* _About this task_: Retype exactly the lines below, beginning with the first and ending with the line where "Sign In (377, 45)" appears.

* _Records supplied_:

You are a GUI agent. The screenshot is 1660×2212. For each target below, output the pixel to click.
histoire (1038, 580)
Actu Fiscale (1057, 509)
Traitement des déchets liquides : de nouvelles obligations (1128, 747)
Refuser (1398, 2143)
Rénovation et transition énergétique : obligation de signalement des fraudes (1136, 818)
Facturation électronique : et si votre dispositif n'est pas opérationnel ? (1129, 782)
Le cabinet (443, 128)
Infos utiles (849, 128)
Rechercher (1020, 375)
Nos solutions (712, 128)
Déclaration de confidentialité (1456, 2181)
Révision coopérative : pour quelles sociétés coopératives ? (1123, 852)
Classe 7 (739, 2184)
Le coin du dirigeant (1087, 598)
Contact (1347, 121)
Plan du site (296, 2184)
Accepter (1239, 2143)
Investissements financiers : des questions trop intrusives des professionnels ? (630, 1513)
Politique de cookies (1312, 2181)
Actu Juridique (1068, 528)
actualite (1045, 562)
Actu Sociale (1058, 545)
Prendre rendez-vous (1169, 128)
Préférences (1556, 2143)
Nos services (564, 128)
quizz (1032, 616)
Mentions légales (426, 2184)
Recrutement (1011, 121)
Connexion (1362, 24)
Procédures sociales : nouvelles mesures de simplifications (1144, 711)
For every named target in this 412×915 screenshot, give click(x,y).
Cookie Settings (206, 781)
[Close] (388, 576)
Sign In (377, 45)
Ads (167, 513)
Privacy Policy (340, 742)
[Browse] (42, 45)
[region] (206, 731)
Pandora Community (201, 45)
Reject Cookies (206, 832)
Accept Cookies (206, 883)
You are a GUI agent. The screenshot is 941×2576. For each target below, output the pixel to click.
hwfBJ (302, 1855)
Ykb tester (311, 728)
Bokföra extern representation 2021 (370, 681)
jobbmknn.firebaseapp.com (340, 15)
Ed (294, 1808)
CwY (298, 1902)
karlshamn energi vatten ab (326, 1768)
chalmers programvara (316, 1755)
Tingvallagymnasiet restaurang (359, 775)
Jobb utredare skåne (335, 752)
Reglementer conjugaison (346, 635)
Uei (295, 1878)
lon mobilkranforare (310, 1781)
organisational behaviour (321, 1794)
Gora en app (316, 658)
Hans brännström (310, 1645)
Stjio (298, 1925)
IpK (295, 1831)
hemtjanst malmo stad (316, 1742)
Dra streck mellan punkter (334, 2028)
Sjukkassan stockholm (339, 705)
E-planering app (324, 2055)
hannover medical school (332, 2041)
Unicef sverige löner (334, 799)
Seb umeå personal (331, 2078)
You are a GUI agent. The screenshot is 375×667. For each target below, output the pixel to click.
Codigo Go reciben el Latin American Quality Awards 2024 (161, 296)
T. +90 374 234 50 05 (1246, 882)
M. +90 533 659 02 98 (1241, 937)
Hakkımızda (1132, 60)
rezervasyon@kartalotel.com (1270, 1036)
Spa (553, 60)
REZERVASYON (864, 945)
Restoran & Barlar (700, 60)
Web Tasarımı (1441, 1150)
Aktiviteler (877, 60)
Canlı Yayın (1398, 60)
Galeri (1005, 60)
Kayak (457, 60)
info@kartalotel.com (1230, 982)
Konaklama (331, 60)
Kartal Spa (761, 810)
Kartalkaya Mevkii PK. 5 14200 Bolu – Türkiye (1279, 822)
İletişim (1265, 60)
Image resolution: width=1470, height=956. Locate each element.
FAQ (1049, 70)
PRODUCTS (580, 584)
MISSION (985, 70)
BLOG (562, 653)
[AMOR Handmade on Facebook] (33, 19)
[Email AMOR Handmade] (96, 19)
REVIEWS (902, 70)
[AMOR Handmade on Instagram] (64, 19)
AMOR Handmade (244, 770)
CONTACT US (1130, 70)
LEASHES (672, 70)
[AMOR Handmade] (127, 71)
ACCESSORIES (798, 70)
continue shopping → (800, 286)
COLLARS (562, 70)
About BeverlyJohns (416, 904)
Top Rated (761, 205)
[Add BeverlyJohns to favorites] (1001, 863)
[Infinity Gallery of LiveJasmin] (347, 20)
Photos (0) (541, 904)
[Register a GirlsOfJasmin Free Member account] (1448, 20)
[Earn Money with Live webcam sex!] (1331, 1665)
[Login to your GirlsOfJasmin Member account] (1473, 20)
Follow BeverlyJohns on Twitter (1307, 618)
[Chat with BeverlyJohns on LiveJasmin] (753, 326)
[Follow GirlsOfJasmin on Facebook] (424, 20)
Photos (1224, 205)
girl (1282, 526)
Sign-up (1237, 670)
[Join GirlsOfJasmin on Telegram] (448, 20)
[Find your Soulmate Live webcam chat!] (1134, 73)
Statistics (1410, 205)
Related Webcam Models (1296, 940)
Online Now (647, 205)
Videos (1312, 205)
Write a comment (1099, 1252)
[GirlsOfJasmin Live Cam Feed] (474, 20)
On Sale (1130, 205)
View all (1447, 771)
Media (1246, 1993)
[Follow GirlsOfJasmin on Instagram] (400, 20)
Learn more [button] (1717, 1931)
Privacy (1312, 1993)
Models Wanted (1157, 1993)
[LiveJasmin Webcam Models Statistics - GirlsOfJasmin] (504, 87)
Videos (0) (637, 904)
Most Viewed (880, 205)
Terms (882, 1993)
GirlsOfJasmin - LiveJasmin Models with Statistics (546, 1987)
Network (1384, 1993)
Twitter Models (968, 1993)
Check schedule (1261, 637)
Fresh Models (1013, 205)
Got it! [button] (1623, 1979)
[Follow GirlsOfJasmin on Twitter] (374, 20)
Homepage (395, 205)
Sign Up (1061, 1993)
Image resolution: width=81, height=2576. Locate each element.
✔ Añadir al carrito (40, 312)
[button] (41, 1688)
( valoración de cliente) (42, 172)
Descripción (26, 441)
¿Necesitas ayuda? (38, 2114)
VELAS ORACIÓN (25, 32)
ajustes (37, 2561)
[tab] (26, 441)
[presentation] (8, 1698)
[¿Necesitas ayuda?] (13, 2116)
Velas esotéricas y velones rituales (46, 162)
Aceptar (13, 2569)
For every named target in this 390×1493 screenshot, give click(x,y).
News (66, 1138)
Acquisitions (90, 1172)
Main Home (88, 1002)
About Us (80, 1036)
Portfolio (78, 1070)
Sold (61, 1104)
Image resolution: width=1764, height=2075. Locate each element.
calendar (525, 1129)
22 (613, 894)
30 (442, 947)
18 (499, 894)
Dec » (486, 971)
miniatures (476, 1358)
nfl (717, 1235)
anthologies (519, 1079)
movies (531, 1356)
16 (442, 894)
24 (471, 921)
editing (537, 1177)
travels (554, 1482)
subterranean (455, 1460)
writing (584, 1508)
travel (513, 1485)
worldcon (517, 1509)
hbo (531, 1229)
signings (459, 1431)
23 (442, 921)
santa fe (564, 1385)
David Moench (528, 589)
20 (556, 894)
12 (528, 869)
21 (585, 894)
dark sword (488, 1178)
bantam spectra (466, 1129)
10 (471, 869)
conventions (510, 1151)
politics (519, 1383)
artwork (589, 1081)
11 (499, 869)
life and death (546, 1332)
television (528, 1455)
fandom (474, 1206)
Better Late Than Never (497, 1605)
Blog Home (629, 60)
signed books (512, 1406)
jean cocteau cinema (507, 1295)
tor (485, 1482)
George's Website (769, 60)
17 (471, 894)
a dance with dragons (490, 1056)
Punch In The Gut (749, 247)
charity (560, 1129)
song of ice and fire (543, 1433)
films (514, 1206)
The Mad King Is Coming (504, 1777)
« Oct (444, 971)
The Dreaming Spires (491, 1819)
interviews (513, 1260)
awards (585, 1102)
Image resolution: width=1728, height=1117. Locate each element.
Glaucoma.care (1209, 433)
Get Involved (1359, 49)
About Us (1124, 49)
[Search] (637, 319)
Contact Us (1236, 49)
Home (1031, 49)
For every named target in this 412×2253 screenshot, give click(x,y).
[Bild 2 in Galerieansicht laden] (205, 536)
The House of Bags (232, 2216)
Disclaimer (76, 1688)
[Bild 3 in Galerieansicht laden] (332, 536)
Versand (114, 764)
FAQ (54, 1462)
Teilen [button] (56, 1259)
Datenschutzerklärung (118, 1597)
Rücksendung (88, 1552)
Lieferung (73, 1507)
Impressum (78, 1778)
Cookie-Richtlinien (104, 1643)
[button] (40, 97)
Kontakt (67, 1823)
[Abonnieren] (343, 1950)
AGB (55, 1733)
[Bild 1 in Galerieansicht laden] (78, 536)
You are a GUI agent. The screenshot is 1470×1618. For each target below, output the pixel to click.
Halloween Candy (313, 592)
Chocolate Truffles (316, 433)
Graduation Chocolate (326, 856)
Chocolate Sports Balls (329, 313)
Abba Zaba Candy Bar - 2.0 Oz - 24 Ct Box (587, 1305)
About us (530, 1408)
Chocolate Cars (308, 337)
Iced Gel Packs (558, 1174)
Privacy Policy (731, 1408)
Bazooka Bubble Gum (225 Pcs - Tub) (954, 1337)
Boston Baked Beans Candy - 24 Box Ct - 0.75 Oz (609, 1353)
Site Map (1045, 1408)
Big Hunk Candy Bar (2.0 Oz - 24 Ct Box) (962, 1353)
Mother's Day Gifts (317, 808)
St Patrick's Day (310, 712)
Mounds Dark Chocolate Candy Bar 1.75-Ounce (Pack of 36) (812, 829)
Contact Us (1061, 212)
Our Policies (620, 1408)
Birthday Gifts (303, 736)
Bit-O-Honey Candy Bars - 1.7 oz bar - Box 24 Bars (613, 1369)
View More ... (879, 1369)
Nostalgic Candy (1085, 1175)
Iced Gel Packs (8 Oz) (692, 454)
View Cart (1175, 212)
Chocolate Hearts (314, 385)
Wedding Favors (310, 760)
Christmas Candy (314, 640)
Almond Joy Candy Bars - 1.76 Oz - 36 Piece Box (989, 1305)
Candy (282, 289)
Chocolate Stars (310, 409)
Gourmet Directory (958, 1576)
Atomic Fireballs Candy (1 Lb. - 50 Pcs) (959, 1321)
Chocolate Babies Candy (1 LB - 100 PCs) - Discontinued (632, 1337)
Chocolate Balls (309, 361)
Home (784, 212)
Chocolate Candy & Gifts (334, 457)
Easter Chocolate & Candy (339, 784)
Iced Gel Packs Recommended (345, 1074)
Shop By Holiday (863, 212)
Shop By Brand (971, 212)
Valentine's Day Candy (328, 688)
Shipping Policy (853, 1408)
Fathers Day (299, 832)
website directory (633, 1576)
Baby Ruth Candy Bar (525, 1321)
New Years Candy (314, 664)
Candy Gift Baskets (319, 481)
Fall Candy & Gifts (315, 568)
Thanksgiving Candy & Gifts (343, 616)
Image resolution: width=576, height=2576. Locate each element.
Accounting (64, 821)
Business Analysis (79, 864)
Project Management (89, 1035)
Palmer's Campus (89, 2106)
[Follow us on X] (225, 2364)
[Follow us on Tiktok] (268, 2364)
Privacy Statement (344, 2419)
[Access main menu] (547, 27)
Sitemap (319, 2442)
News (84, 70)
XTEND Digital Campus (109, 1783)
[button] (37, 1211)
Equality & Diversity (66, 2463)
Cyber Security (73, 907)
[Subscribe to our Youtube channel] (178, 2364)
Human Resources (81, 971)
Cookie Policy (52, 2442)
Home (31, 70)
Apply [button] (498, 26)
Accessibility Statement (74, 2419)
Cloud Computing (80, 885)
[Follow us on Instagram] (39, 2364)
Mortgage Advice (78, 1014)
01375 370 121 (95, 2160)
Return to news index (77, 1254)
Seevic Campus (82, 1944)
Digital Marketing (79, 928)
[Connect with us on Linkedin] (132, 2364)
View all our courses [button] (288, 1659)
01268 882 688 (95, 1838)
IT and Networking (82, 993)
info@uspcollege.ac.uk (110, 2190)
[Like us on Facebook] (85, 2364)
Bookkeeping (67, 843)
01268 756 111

* _Answer box_:
You are a GUI agent. The screenshot is 1660×2212. For each target below, output the pixel to click.
histoire (1038, 580)
Actu Fiscale (1057, 509)
Traitement des déchets liquides : de nouvelles obligations (1128, 747)
Refuser (1398, 2143)
Rénovation et transition énergétique : obligation de signalement des fraudes (1136, 818)
Facturation électronique : et si votre dispositif n'est pas opérationnel ? (1129, 782)
Le cabinet (443, 128)
Infos utiles (849, 128)
Rechercher (1020, 375)
Nos solutions (712, 128)
Déclaration de confidentialité (1456, 2181)
Révision coopérative : pour quelles sociétés coopératives ? (1123, 852)
Classe 7 (739, 2184)
Le coin du dirigeant (1087, 598)
Contact (1347, 121)
Plan du site (296, 2184)
Accepter (1239, 2143)
Investissements financiers : des questions trop intrusives des professionnels ? (630, 1513)
Politique de cookies (1312, 2181)
Actu Juridique (1068, 528)
actualite (1045, 562)
Actu Sociale (1058, 545)
Prendre rendez-vous (1169, 128)
Préférences (1556, 2143)
Nos services (564, 128)
quizz (1032, 616)
Mentions légales (426, 2184)
Recrutement (1011, 121)
Connexion (1362, 24)
Procédures sociales : nouvelles mesures de simplifications (1144, 711)
For every named target in this 412×915 screenshot, give click(x,y).
Cookie Settings (206, 781)
[Close] (388, 576)
Sign In (377, 45)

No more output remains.